(Data supplied)
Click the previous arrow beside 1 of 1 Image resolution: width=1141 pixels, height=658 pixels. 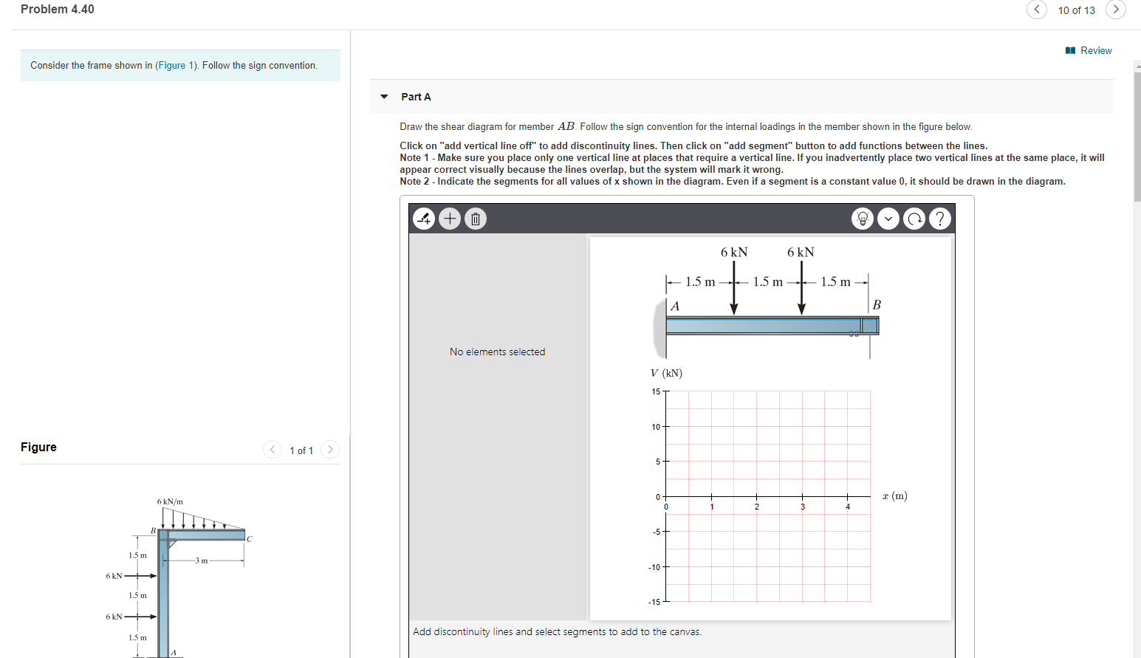(x=272, y=449)
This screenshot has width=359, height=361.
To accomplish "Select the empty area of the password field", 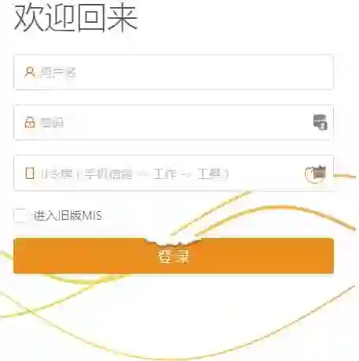I will tap(188, 122).
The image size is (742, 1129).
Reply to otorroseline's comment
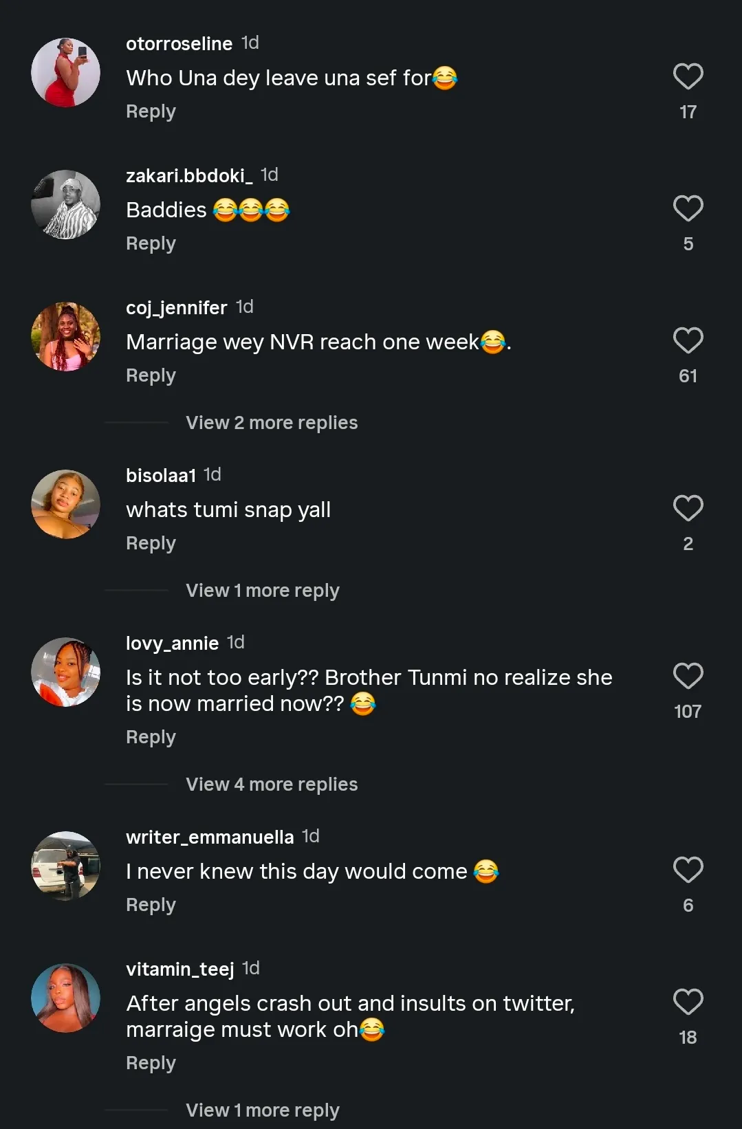[x=151, y=111]
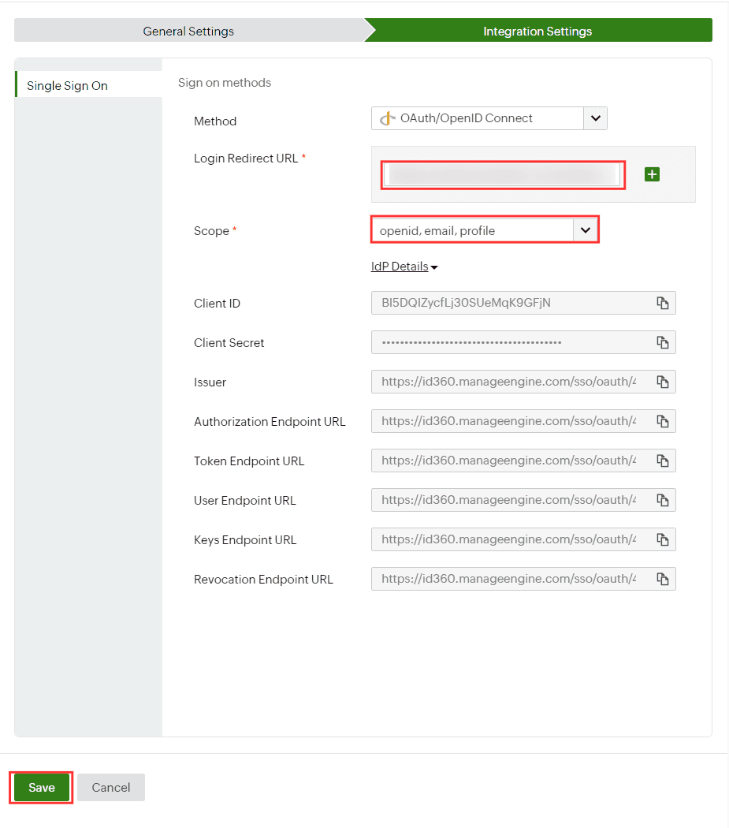The width and height of the screenshot is (729, 828).
Task: Add another Login Redirect URL with plus icon
Action: coord(652,174)
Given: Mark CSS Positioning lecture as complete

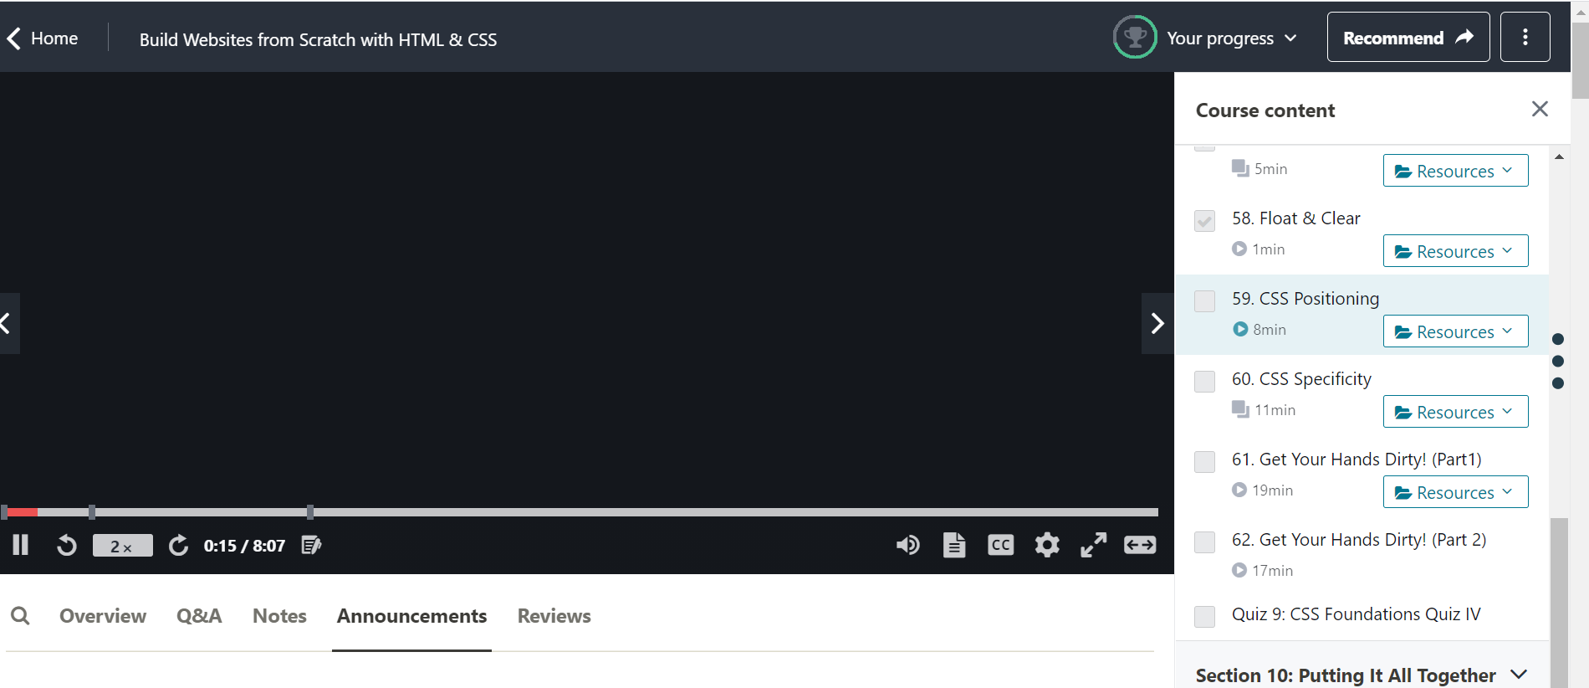Looking at the screenshot, I should pyautogui.click(x=1204, y=301).

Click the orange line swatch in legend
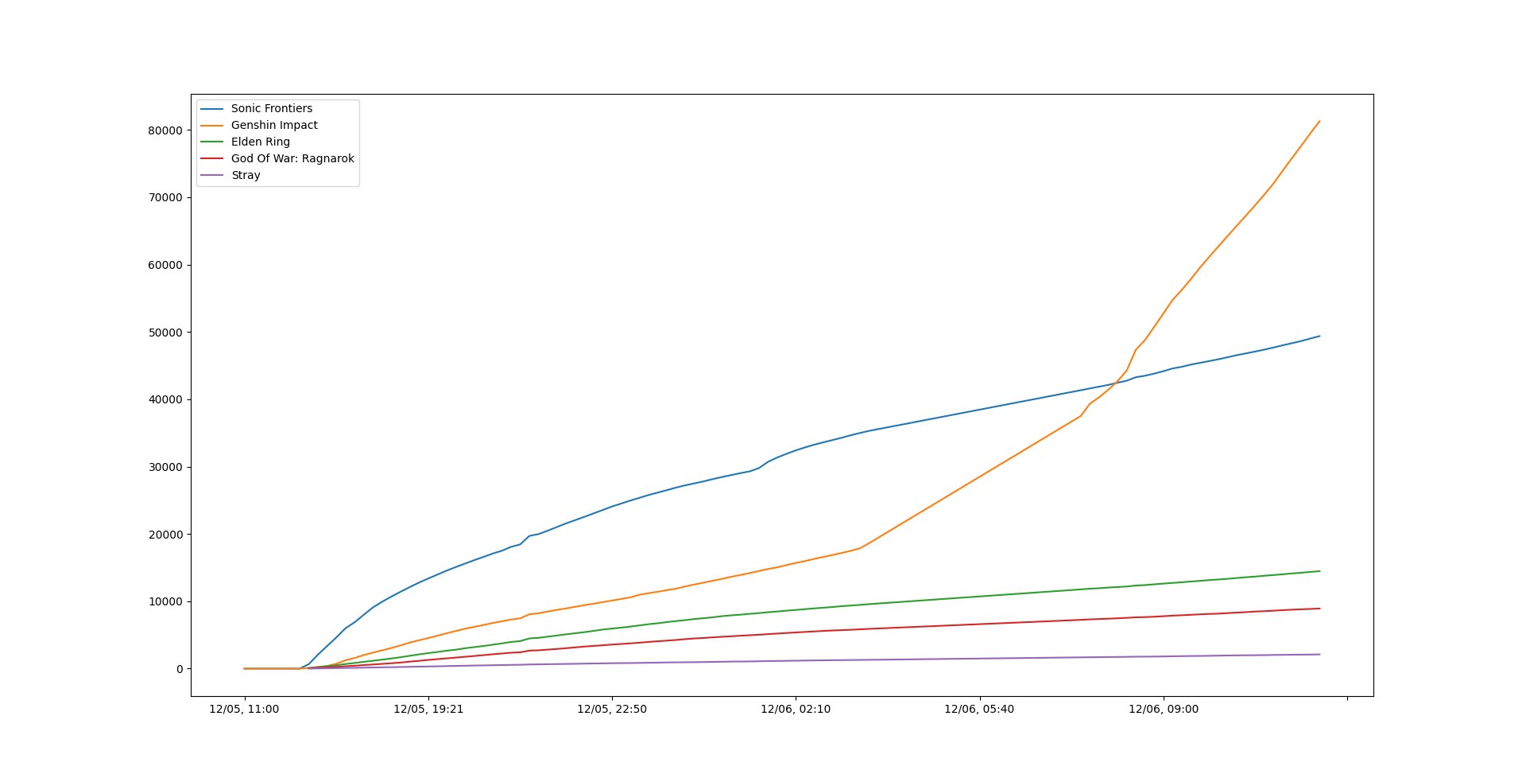211,125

(Work order)
Your answer must be only the lines from the one that holds "Reply to otorroseline's comment" to the end of the listing, each restated word for word, with both ends kept and pictures left out.

(Solved exercise)
Reply to otorroseline's comment
[x=151, y=111]
The width and height of the screenshot is (729, 828).
Task: Add another Login Redirect URL with plus icon
Action: coord(652,174)
Given: Mark CSS Positioning lecture as complete

Looking at the screenshot, I should pyautogui.click(x=1204, y=301).

Click the orange line swatch in legend
211,125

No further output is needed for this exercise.